As @High Performance Mark and @Nicholas Wilson said, I'd start with combining the two lists together via Transpose or Thread. In this case,

In[1]:= Transpose[{clusterIndices, points}]==Thread[{clusterIndices, points}]
Out[1]:= True

At one point, I looked at which was faster, and I think Thread is marginally faster. But, it only really matters when you are using very long lists.

@High Performance Mark makes a good point in suggesting Select. But, it would only allow you to pull a single cluster out at a time.
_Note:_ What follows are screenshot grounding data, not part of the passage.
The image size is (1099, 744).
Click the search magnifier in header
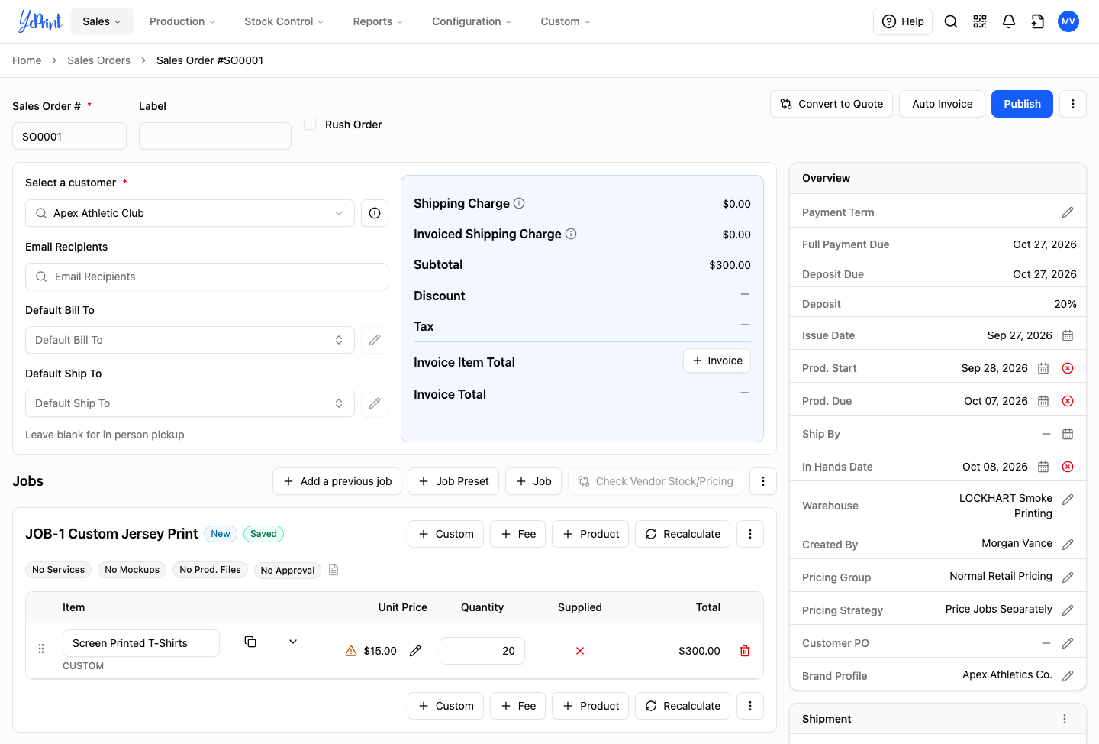(951, 21)
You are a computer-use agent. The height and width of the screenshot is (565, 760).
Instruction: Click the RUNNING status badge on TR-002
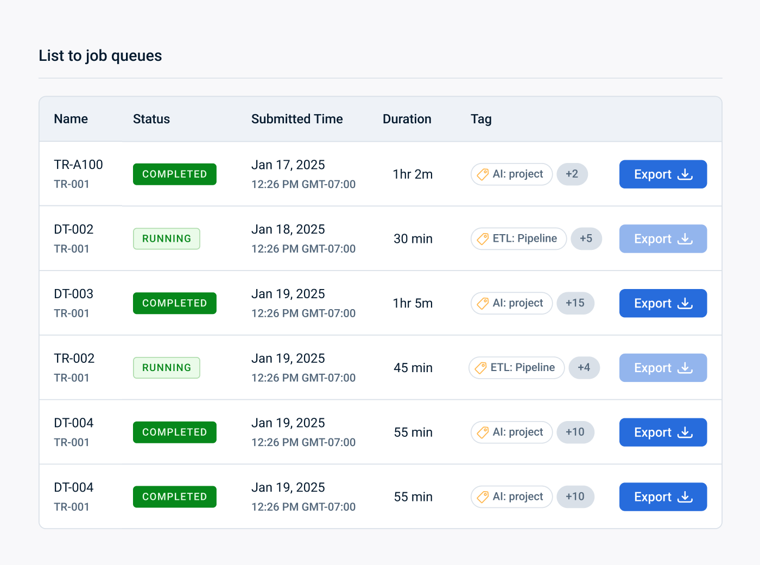pyautogui.click(x=167, y=367)
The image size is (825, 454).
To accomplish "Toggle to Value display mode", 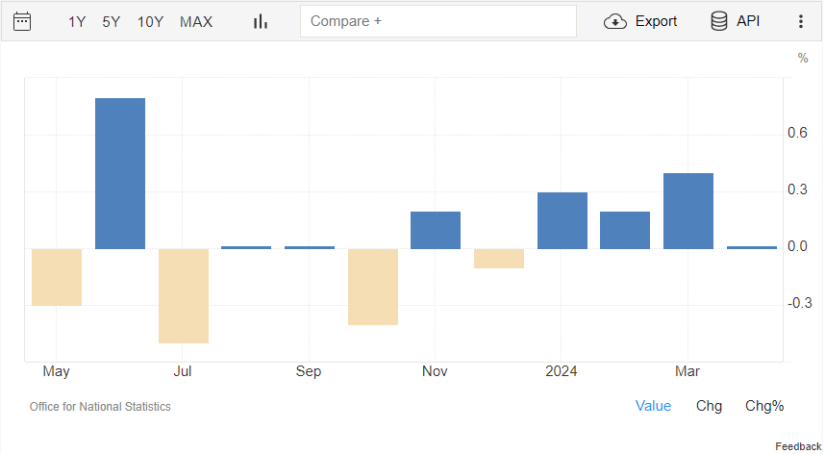I will pyautogui.click(x=653, y=406).
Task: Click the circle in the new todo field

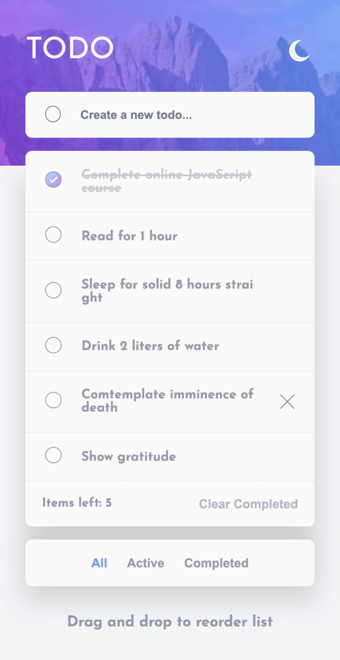Action: point(53,114)
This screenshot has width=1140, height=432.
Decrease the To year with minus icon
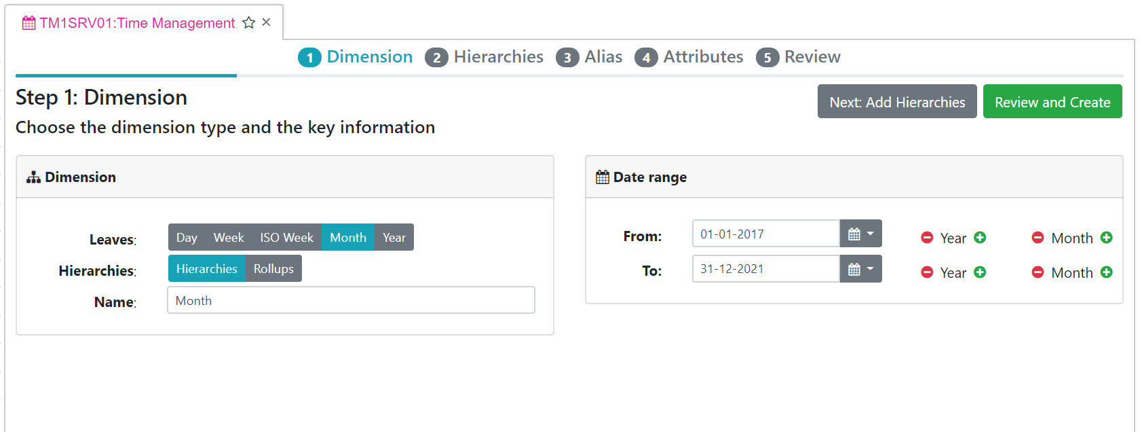tap(927, 272)
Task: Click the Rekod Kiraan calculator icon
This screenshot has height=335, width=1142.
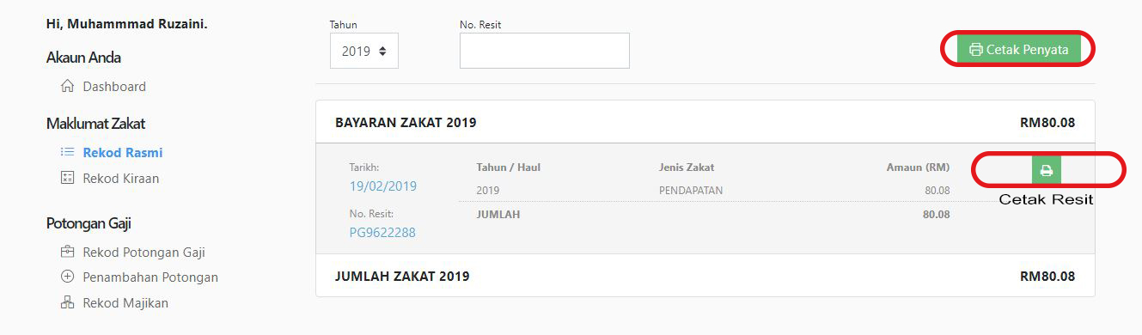Action: coord(67,179)
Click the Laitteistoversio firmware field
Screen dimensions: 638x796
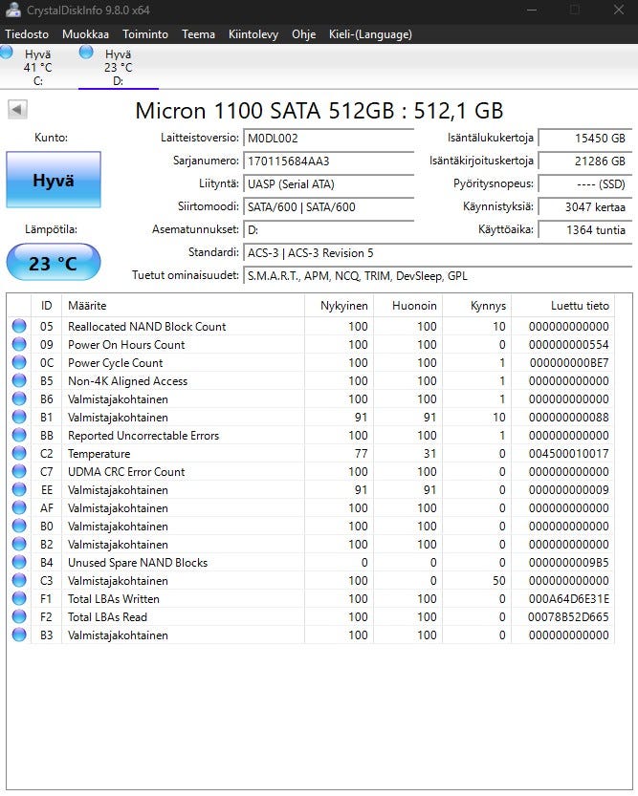[328, 138]
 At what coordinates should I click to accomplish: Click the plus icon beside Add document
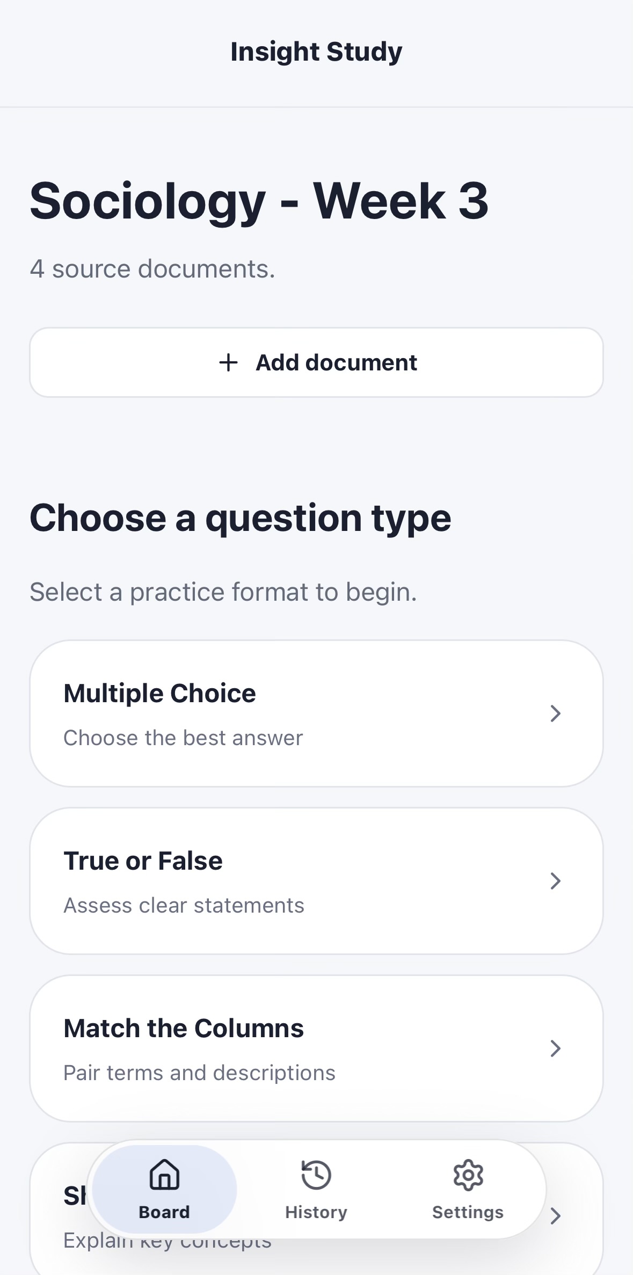click(x=228, y=362)
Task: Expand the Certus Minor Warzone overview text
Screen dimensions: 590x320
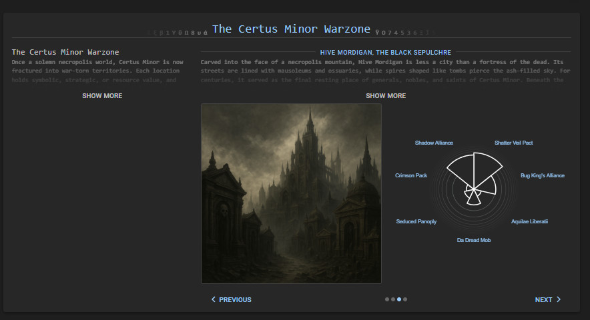Action: click(x=102, y=96)
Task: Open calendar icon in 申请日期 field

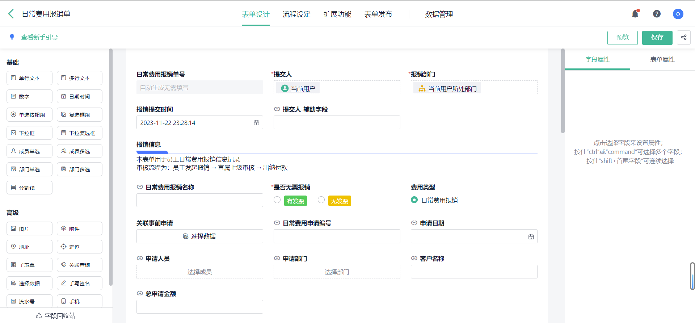Action: (531, 236)
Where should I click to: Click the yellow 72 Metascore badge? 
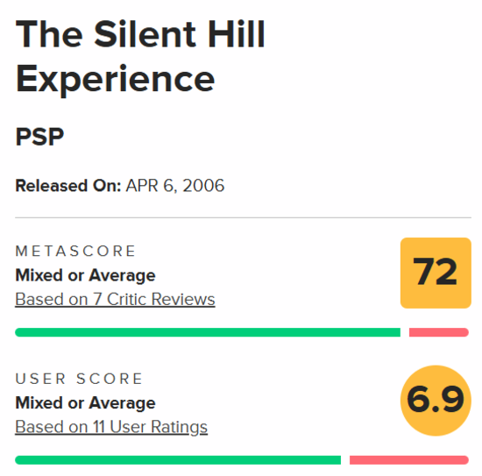[x=436, y=273]
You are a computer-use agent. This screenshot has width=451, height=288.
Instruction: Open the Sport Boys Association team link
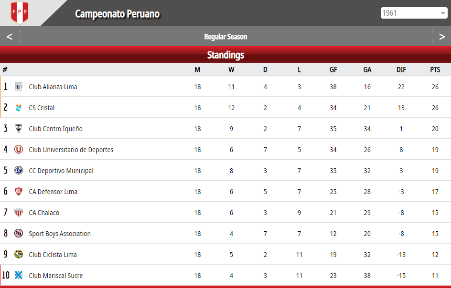click(x=60, y=234)
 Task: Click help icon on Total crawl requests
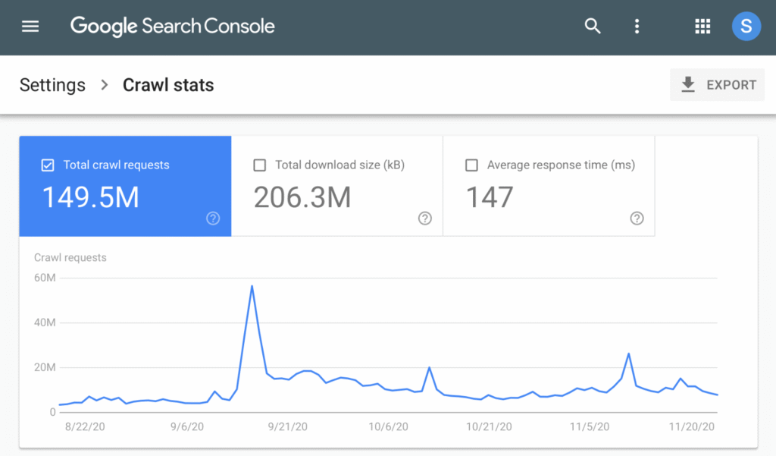pos(213,219)
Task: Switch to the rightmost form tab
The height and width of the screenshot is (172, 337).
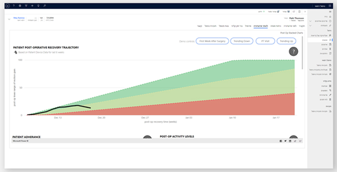Action: point(300,26)
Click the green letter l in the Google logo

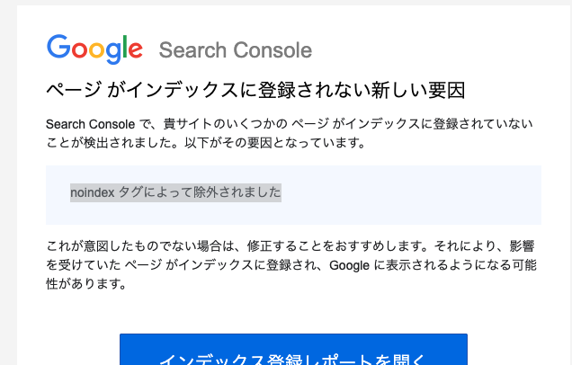pyautogui.click(x=125, y=47)
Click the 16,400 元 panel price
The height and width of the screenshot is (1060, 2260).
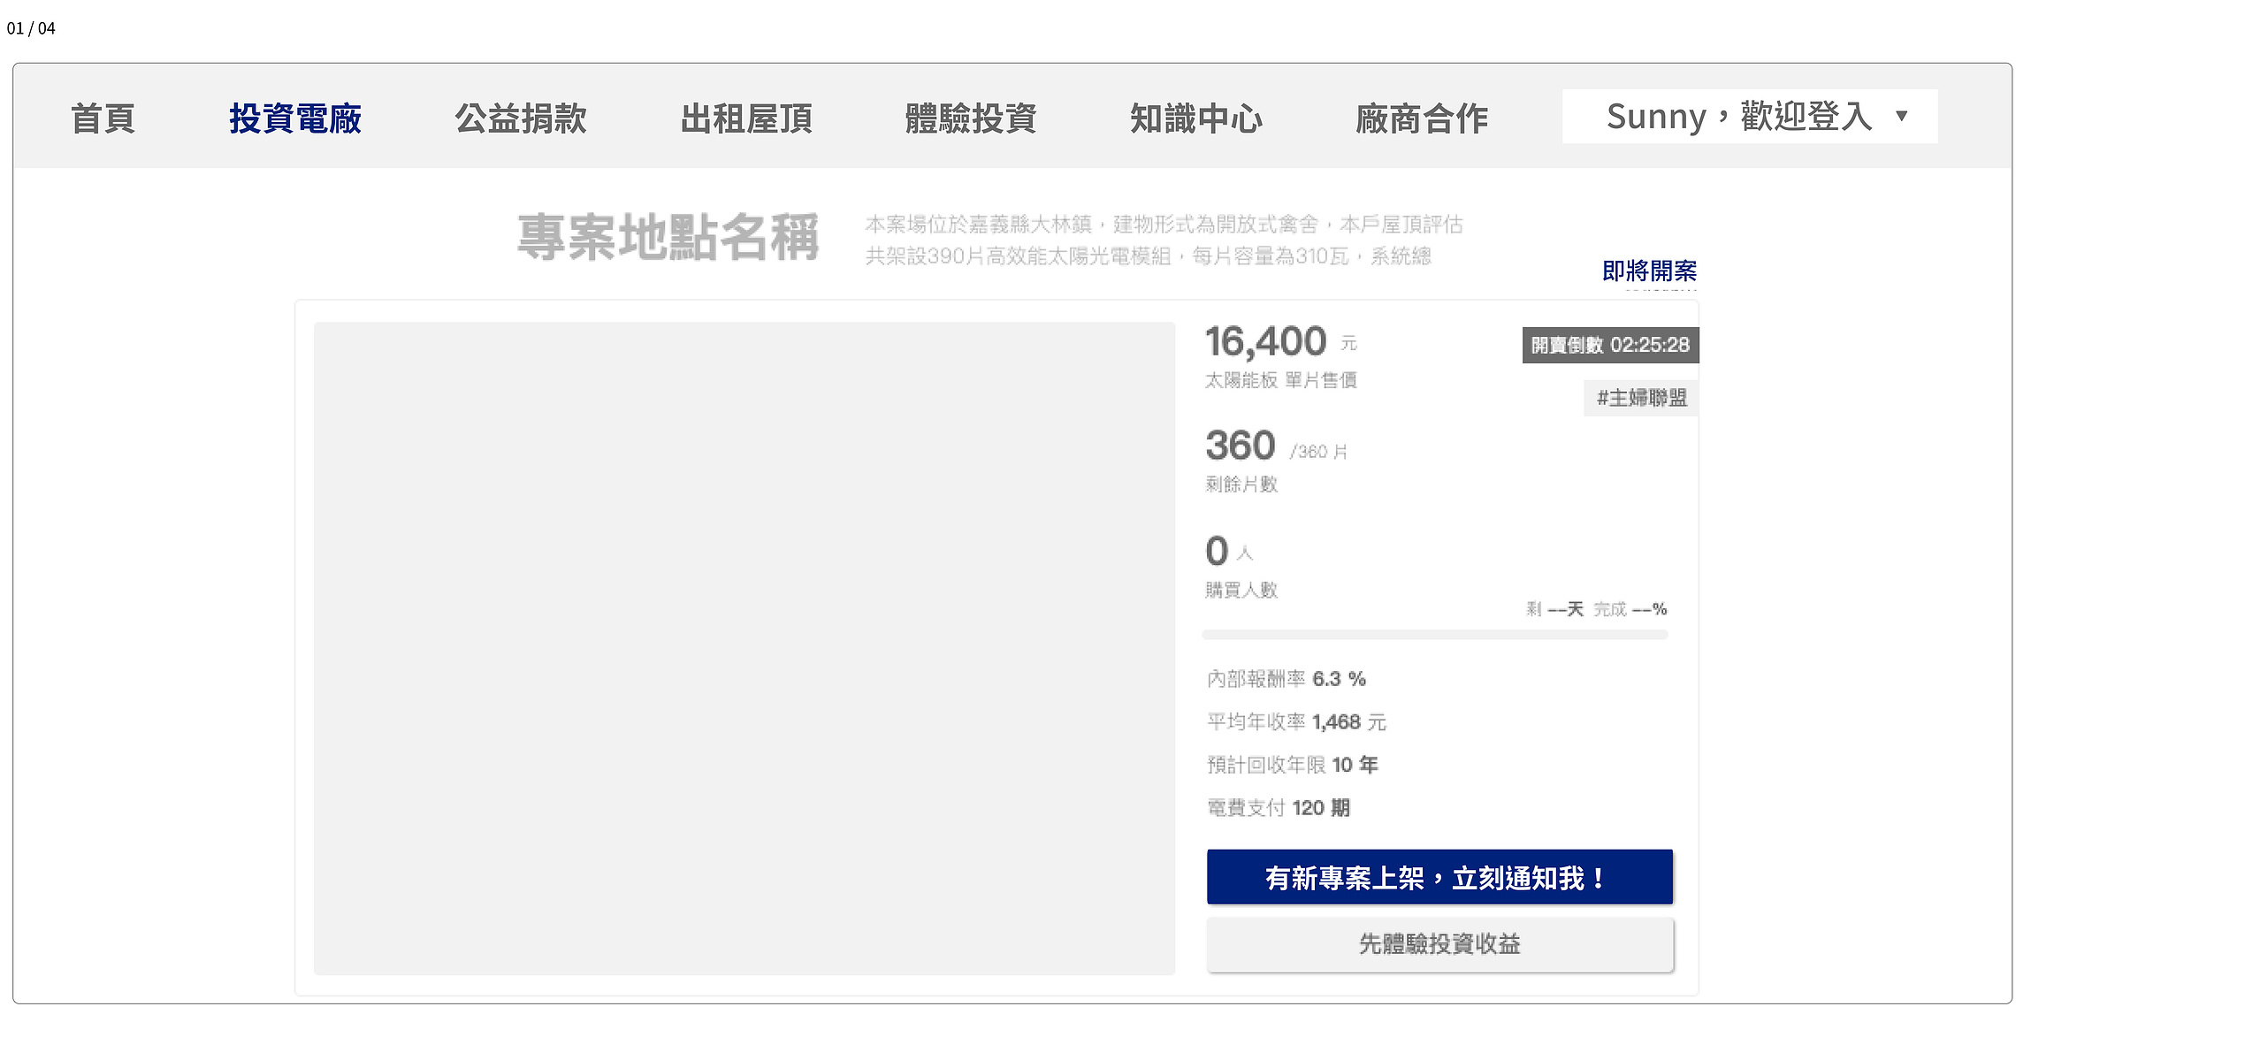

The code for selecting cluster 1 is as follows:

Select[Transpose[{clusterIndices, points}], #[[1]]==1& ][[All, All, 2]]

Since you seem to want to generate all clusters, I'd suggest doing the following:

GatherBy[Transpose[{clusterIndices, points}], #[[1]]& ][[All, All, 2]]

which has the advantage of being a one liner and the only tricky part was in selecting the correct Part of the resulting list. The trick in determining how many All terms are necessary is to note that

Transpose[{clusterIndices, points}][[All,2]]

is required to get the points back out of the transposed list. But, the "clustered" list has one additional level, hence the second All.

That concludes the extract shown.